▸ **Problem details**:
Arrange the whole listing below as a Markdown table with two columns, No. and Line. Give each line a row number and leave out blank lines.

[Items from a dataset]
+++
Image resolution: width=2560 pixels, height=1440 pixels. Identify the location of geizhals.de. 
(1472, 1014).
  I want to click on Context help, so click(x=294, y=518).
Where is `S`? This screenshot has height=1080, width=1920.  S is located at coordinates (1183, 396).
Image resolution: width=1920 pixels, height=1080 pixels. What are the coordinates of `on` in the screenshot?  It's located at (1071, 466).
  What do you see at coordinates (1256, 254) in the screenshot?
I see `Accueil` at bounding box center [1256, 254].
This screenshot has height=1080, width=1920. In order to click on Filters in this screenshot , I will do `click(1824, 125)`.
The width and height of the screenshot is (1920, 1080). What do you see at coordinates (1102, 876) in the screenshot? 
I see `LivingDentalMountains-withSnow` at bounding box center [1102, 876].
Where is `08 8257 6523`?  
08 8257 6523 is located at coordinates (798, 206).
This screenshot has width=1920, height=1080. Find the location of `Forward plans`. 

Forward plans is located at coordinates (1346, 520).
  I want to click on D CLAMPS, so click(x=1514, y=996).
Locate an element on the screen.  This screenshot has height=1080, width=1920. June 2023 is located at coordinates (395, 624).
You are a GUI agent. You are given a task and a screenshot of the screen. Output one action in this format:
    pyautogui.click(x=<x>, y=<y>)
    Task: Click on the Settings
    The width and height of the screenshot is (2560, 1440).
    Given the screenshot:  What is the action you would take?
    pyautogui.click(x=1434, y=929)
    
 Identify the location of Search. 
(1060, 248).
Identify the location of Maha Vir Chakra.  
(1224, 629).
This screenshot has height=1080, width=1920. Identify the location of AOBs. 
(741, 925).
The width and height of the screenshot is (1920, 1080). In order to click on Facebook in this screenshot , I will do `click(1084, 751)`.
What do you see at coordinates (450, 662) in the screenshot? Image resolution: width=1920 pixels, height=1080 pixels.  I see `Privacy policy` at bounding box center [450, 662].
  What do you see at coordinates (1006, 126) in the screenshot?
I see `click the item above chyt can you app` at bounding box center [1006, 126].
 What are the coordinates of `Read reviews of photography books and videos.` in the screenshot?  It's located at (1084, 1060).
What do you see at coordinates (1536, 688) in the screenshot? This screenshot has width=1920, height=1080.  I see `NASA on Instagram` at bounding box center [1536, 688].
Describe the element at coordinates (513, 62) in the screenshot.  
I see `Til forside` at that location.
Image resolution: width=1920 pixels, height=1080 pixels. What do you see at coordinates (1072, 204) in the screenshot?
+++
▸ **Answer to the task**:
| No. | Line |
|---|---|
| 1 | Image resolution: width=2560 pixels, height=1440 pixels. Identify the location of geizhals.de.  |
| 2 | (1472, 1014). |
| 3 |   I want to click on Context help, so click(x=294, y=518). |
| 4 | Where is `S`? This screenshot has height=1080, width=1920.  S is located at coordinates (1183, 396). |
| 5 | Image resolution: width=1920 pixels, height=1080 pixels. What are the coordinates of `on` in the screenshot?  It's located at (1071, 466). |
| 6 |   What do you see at coordinates (1256, 254) in the screenshot? |
| 7 | I see `Accueil` at bounding box center [1256, 254]. |
| 8 | This screenshot has height=1080, width=1920. In order to click on Filters in this screenshot , I will do `click(1824, 125)`. |
| 9 | The width and height of the screenshot is (1920, 1080). What do you see at coordinates (1102, 876) in the screenshot?  |
| 10 | I see `LivingDentalMountains-withSnow` at bounding box center [1102, 876]. |
| 11 | Where is `08 8257 6523`?   |
| 12 | 08 8257 6523 is located at coordinates (798, 206). |
| 13 | This screenshot has width=1920, height=1080. Find the location of `Forward plans`.  |
| 14 | Forward plans is located at coordinates (1346, 520). |
| 15 |   I want to click on D CLAMPS, so click(x=1514, y=996). |
| 16 | Locate an element on the screen.  This screenshot has height=1080, width=1920. June 2023 is located at coordinates (395, 624). |
| 17 | You are a GUI agent. You are given a task and a screenshot of the screen. Output one action in this format: |
| 18 |     pyautogui.click(x=<x>, y=<y>) |
| 19 |     Task: Click on the Settings |
| 20 |     The width and height of the screenshot is (2560, 1440). |
| 21 |     Given the screenshot:  What is the action you would take? |
| 22 |     pyautogui.click(x=1434, y=929) |
| 23 |  Identify the location of Search.  |
| 24 | (1060, 248). |
| 25 | Identify the location of Maha Vir Chakra.   |
| 26 | (1224, 629). |
| 27 | This screenshot has height=1080, width=1920. Identify the location of AOBs.  |
| 28 | (741, 925). |
| 29 | The width and height of the screenshot is (1920, 1080). In order to click on Facebook in this screenshot , I will do `click(1084, 751)`. |
| 30 | What do you see at coordinates (450, 662) in the screenshot? Image resolution: width=1920 pixels, height=1080 pixels.  I see `Privacy policy` at bounding box center [450, 662]. |
| 31 |   What do you see at coordinates (1006, 126) in the screenshot? |
| 32 | I see `click the item above chyt can you app` at bounding box center [1006, 126]. |
| 33 |  What are the coordinates of `Read reviews of photography books and videos.` in the screenshot?  It's located at (1084, 1060). |
| 34 | What do you see at coordinates (1536, 688) in the screenshot? This screenshot has width=1920, height=1080.  I see `NASA on Instagram` at bounding box center [1536, 688]. |
| 35 | Describe the element at coordinates (513, 62) in the screenshot.   |
| 36 | I see `Til forside` at that location. |
| 37 | Image resolution: width=1920 pixels, height=1080 pixels. What do you see at coordinates (1072, 204) in the screenshot? |